** Given task **
Quote word for word everything from the line containing "Голосовалка (253, 27)" down to the end of the items, including both of those lines.

** Data to use **
------------------------
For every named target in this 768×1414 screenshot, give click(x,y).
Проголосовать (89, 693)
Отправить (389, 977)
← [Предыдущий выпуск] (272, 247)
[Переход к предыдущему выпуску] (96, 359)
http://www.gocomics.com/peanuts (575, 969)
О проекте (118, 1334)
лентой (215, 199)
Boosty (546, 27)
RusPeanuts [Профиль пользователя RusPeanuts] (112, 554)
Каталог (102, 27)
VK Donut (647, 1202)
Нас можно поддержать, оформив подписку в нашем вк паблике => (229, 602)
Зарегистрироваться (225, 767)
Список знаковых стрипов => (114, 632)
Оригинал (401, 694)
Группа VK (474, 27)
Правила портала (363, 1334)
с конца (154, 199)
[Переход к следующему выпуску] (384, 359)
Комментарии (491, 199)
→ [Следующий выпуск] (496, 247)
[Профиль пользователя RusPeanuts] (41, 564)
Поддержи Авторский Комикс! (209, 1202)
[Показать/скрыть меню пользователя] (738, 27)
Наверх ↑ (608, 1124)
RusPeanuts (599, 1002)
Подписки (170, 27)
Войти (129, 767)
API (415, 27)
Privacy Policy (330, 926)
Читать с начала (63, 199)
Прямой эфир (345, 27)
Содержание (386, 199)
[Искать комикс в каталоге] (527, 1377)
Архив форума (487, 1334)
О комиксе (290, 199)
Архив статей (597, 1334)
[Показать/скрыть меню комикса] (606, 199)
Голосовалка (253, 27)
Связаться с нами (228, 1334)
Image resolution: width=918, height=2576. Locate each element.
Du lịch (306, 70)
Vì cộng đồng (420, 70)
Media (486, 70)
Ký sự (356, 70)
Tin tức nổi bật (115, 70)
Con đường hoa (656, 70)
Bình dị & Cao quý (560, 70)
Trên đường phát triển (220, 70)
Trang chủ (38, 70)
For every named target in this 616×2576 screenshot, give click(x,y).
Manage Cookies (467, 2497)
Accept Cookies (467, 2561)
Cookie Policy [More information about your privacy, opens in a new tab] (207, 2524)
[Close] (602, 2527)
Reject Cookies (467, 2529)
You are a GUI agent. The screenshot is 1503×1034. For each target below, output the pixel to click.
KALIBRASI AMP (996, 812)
------------------------
** Full solution **
Голосовалка (253, 27)
Связаться с нами (228, 1334)
Image resolution: width=918, height=2576. Locate each element.
Du lịch (306, 70)
Vì cộng đồng (420, 70)
Media (486, 70)
Ký sự (356, 70)
Tin tức nổi bật (115, 70)
Con đường hoa (656, 70)
Bình dị & Cao quý (560, 70)
Trên đường phát triển (220, 70)
Trang chủ (38, 70)
For every named target in this 616×2576 screenshot, give click(x,y).
Manage Cookies (467, 2497)
Accept Cookies (467, 2561)
Cookie Policy [More information about your privacy, opens in a new tab] (207, 2524)
[Close] (602, 2527)
Reject Cookies (467, 2529)
You are a GUI agent. The screenshot is 1503×1034. For each target below, output the pixel to click.
KALIBRASI AMP (996, 812)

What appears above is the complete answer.